Understanding python object membership for sets
-
02-10-2019 - |
Question
If I understand correctly, the __cmp__() function of an object is called in order to evaluate all objects in a collection while determining whether an object is a member, or 'in', the collection. However, this does not seem to be the case for sets:
class MyObject(object):
def __init__(self, data):
self.data = data
def __cmp__(self, other):
return self.data-other.data
a = MyObject(5)
b = MyObject(5)
print a in [b] //evaluates to True, as I'd expect
print a in set([b]) //evaluates to False
How is an object membership tested in a set, then?
Solution
>>> xs = []
>>> set([xs])
Traceback (most recent call last):
File "<stdin>", line 1, in <module>
TypeError: unhashable type: 'list'
There you are. Sets use hashes, very similar to dicts. This help performance extremely (membership tests are O(1), and many other operations depend on membership tests), and it also fits the semantics of sets well: Set items must be unique, and different items will produce different hashes, while same hashes indicate (well, in theory) duplicates.

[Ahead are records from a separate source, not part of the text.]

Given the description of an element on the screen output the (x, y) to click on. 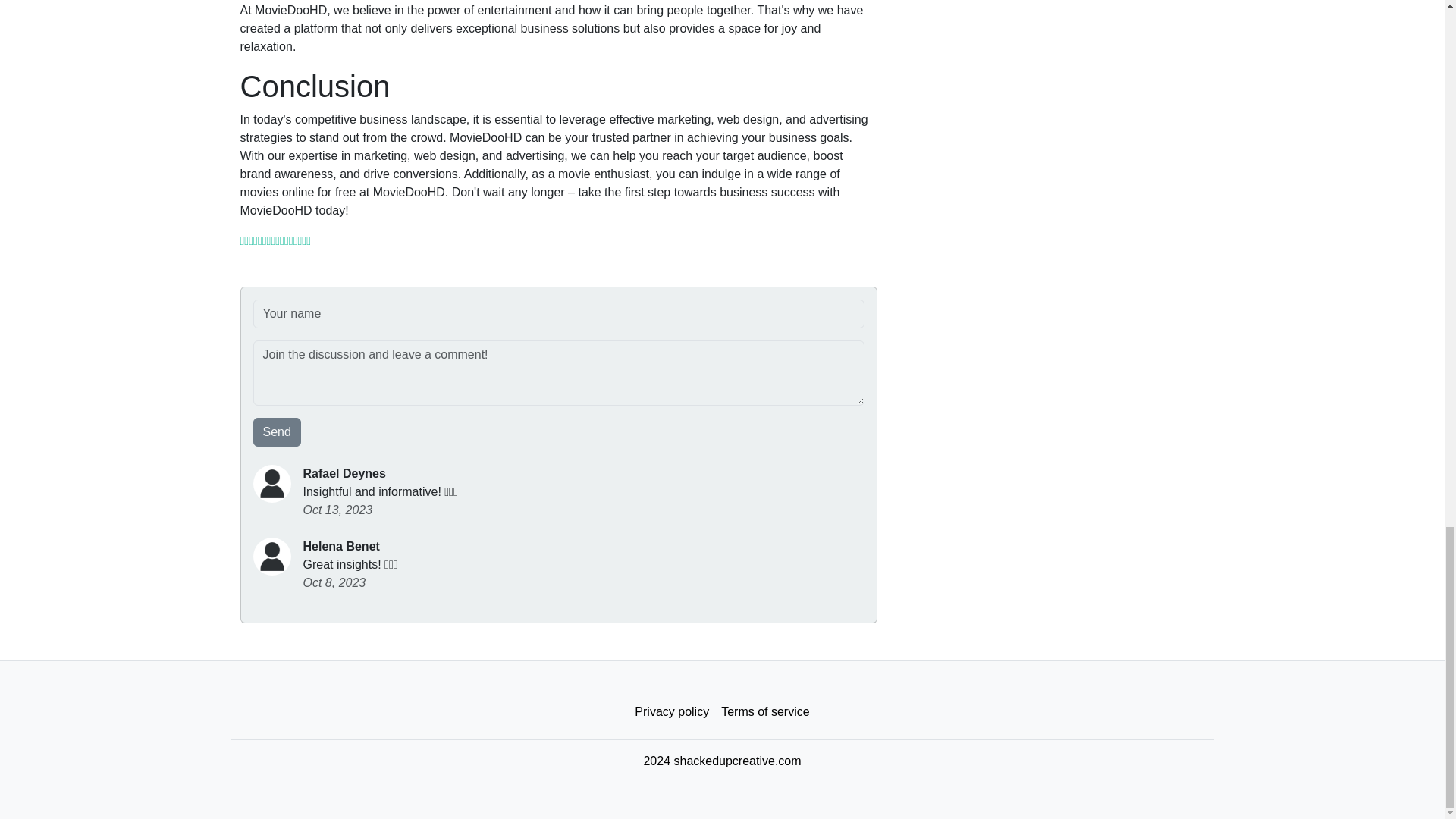
Terms of service (764, 711)
Privacy policy (671, 711)
Send (277, 431)
Send (277, 431)
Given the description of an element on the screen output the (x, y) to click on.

Since the default __hash__
is just id
(which is rather stupid imho), two instances of a class that inherits object
's __hash__
will never hash to the same value (well, unless adress space is larger than the sizeof
the hash).
OTHER TIPS
Adding a __hash__
method to your class yields this:
class MyObject(object):
def __init__(self, data):
self.data = data
def __cmp__(self, other):
return self.data - other.data
def __hash__(self):
return hash(self.data)
a = MyObject(5)
b = MyObject(5)
print a in [b] # True
print a in set([b]) # Also True!
As others pointed, your objects don't have a __hash__
so they use the default id as a hash, and you can override it as Nathon suggested, BUT read the docs about __hash__
, specifically the points about when you should and should not do that.
A set uses a dict behind the scenes, so the "in" statement is checking whether the object exists as a key in the dict. Since your object doesn't implement a hash function, the default hash function for objects uses the object's id. So even though a and b are equivalent, they're not the same object, and that's what's being tested.